Computer hardware does not degrade faster when it is being used, assuming adequate cooling. Generally, what kills electronics is heat, and heat can be mitigated by sufficient cooling; in modern personal computers, this typically means active cooling by forced air, but other possibilities (including water cooling and, in low-powered systems, strictly passive/convective cooling) exist. Which malfunctions cause old computers to slow down and crash? and Is it possible for a router to “go bad” with time? touch on this.

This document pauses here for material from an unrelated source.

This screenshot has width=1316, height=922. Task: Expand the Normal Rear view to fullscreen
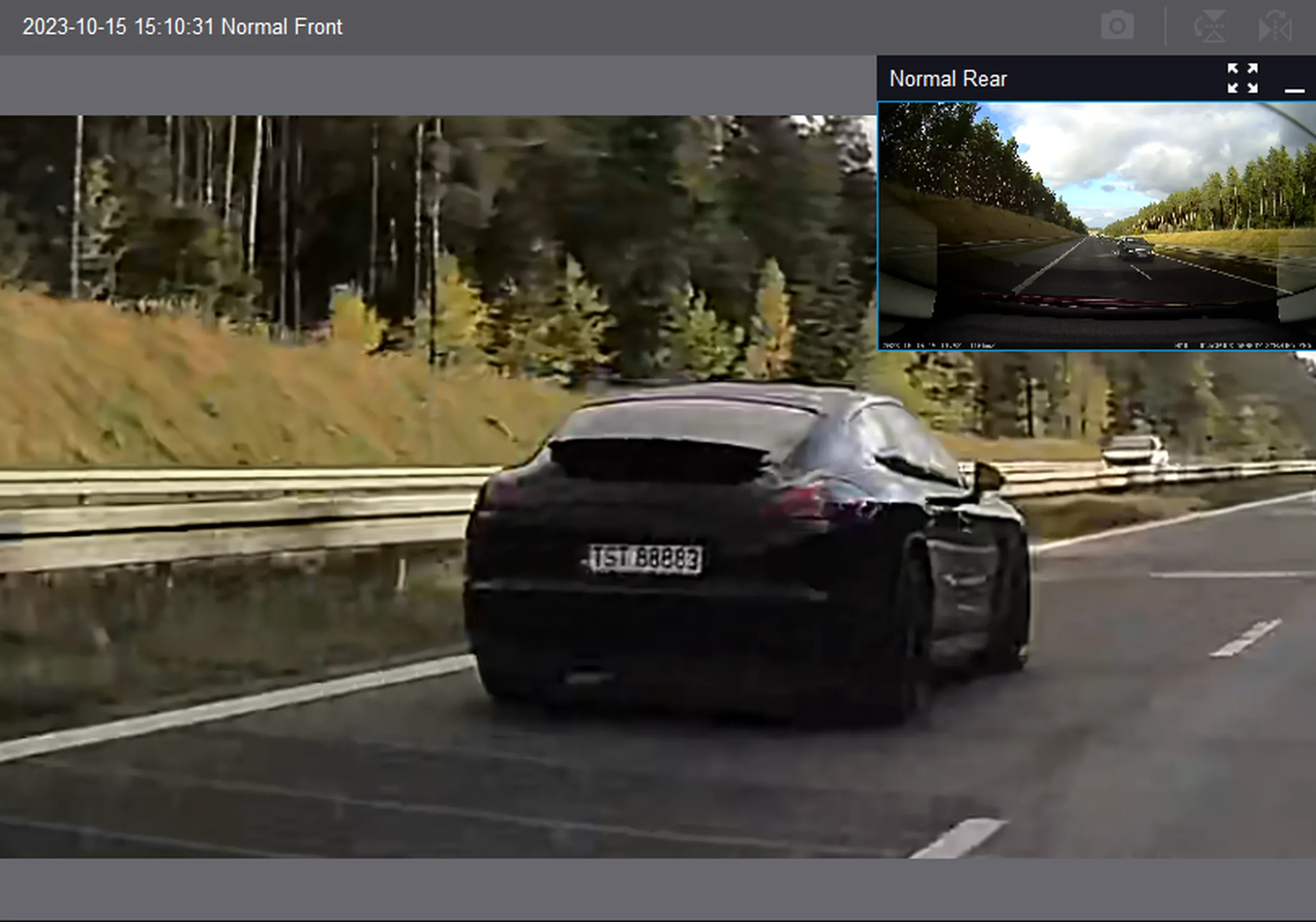point(1243,78)
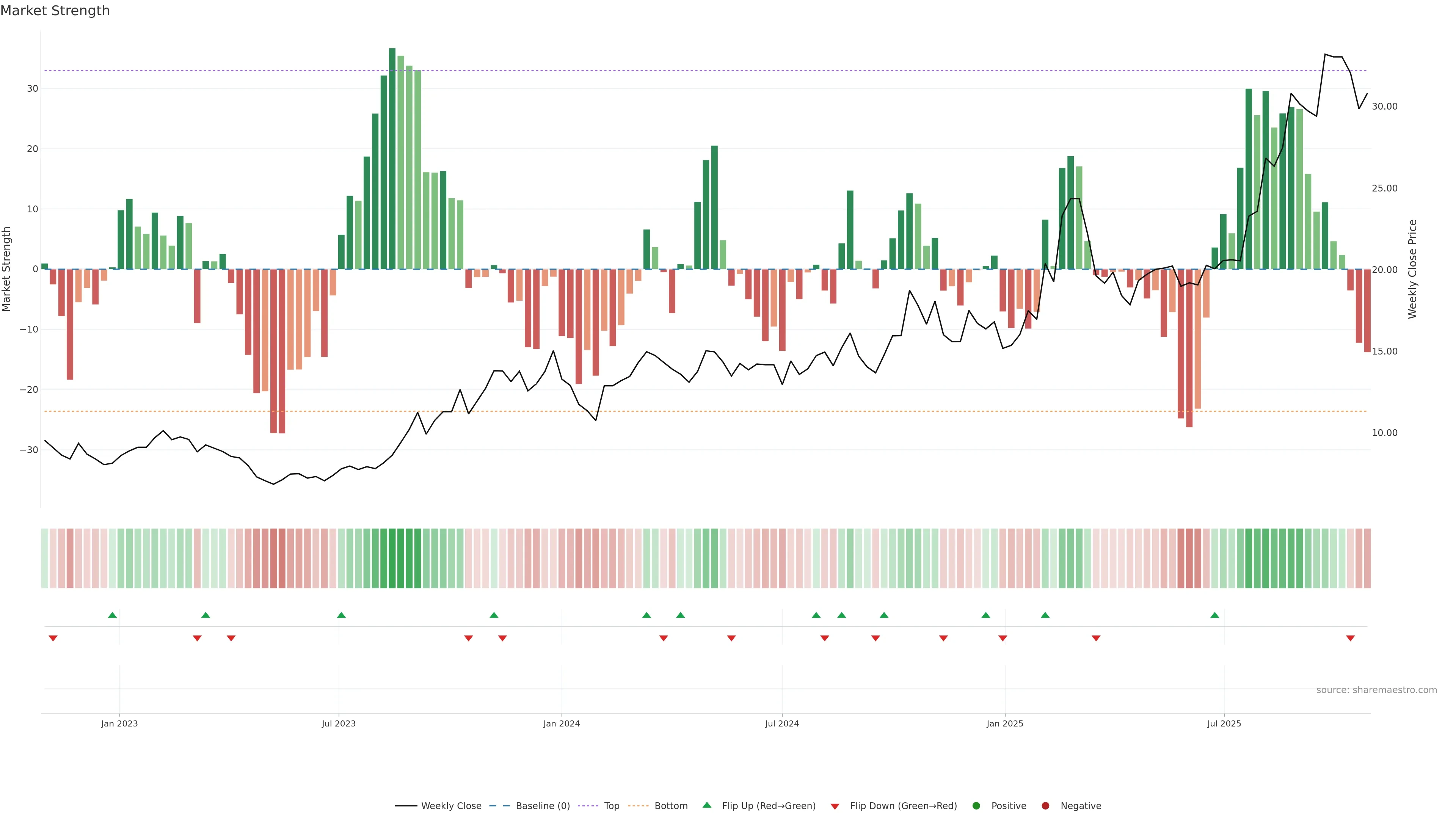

There is one main exception to this, and that is flash-based storage such as that used in SSDs, which has a limited number of write cycles before each flash cell wears out. However, modern SSDs go to great lengths to mitigate this, and despite what people might tell you selected for the intended workload in most client and server workloads are plenty durable enough, even more so from a flash wear perspective. This includes compiling software, which while it does tend to create a large number of files (involving lots of small writes) is also heavily cacheable by the system and thus doesn't necessarily imply so many writes to stable storage. As Serge pointed out, as an alternative you can consider running the build on a tmpfs type file system, which normally uses RAM for storage but will resort to swap space if sufficient RAM is unavailable. That is also likely to speed up compilation, since particularly for large projects compilation is more likely to be IOPS constrained than I/O throughput or CPU constrained; and even if it is CPU constrained, the higher IOPS attainable through using RAM to store source code files will not make the situation significantly worse.
The main electronics killer aside from heat is voltage impurities, which is a factor of the power supply and largely unrelated to what tasks you perform on the computer. With a properly rated power supply (which is mostly a concern if you build a computer yourself from parts) and aside from input AC impurities (which will affect any electronics), this for all intents and purposes won't be an issue.